▶ [REQUIRED WORK] After locating the line with "This screenshot has", set down that line and all the lines that follow it, unchanged, to the end of the records; omit the pictures.

▶ [RECORDS FOR PROCESSING]
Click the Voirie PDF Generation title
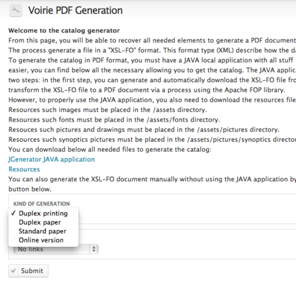The width and height of the screenshot is (296, 285). pos(75,10)
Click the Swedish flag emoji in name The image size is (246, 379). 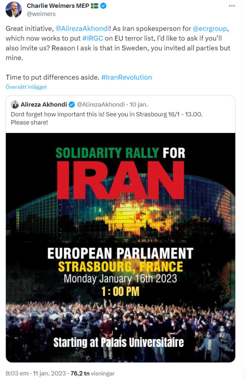tap(94, 6)
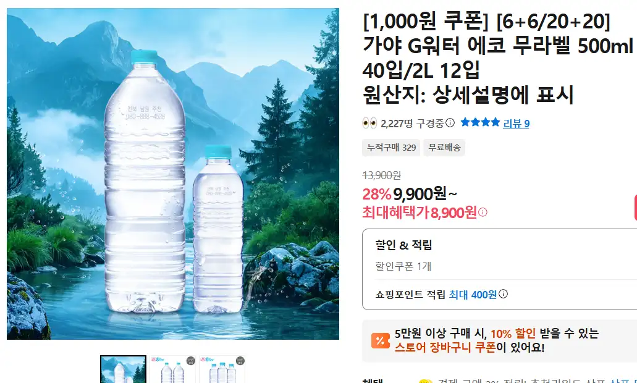Image resolution: width=637 pixels, height=383 pixels.
Task: Select the third thumbnail with three bottles
Action: (222, 369)
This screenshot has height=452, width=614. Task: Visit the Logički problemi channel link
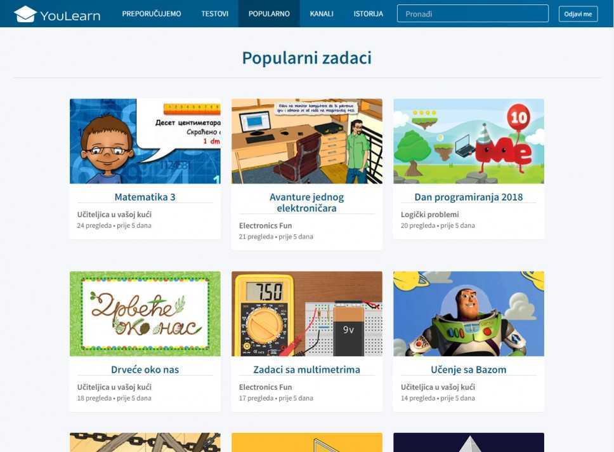pos(430,215)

▶ [RESPONSE FOR THIS EXERCISE]
This screenshot has height=452, width=614. Task: Visit the Logički problemi channel link
pos(430,215)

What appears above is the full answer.